>>

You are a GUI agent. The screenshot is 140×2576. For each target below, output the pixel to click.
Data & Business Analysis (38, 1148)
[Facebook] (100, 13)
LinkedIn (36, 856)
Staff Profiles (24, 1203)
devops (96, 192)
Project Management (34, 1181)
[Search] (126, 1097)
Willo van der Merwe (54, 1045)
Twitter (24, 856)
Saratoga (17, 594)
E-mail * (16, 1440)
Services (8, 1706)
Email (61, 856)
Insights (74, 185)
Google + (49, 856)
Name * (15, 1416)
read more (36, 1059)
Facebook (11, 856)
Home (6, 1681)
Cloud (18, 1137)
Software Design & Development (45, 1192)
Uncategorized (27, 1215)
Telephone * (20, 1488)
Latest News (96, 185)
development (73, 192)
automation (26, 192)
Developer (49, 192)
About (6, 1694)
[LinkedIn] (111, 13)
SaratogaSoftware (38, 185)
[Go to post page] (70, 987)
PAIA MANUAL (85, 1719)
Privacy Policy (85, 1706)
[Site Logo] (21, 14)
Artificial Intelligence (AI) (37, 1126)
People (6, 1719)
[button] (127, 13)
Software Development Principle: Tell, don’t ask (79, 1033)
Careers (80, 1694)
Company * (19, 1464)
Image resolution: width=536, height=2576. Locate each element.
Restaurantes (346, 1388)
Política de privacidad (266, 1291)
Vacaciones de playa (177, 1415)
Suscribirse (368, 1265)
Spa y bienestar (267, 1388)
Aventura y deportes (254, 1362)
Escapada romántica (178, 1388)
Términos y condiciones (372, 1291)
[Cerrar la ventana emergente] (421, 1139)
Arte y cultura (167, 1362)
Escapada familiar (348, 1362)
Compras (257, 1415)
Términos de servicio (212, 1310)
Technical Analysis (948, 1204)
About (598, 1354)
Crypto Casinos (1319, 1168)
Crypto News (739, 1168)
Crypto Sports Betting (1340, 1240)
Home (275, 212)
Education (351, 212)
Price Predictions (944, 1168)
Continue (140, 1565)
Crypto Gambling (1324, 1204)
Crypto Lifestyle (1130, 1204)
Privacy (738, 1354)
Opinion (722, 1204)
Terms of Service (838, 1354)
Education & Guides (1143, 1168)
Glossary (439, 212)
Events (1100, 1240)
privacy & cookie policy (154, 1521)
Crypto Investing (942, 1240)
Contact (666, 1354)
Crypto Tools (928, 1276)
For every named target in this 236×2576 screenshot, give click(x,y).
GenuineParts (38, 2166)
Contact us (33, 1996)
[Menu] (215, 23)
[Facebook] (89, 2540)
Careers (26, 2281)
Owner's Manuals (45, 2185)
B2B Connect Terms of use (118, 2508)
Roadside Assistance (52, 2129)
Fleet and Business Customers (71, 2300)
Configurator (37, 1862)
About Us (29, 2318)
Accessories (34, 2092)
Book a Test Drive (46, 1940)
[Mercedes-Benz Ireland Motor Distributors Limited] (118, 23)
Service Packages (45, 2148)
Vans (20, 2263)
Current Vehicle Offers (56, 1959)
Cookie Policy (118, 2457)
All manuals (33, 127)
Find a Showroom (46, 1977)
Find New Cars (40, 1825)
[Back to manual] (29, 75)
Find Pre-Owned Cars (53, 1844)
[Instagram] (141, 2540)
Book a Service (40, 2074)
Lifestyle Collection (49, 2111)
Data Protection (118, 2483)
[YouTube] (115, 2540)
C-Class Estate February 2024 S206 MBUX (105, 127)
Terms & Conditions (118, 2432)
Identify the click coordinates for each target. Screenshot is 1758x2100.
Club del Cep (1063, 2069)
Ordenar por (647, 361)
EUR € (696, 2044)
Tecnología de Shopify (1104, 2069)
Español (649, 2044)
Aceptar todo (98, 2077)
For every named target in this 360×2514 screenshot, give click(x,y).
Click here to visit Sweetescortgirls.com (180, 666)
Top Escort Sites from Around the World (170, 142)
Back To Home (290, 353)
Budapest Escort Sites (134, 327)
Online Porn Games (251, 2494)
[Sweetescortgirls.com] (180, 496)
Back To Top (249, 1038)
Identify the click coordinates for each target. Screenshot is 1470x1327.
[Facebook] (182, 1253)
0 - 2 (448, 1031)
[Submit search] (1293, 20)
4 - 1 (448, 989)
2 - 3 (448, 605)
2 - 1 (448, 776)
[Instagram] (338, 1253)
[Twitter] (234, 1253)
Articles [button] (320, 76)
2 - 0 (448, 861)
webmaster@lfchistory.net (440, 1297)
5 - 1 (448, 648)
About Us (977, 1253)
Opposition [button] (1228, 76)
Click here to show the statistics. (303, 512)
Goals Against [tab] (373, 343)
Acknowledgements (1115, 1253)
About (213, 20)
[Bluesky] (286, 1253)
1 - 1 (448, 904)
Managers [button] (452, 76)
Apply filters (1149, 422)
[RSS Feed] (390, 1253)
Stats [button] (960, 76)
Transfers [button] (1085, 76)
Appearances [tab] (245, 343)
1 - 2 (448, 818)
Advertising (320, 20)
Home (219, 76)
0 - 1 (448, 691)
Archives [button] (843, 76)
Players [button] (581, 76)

<<

- _EXERCISE BRIEF_: Across all the records above, find each line with "Business" in it and copy it.

- _RESULT FOR THIS TASK_:
Data & Business Analysis (38, 1148)
Fleet and Business Customers (71, 2300)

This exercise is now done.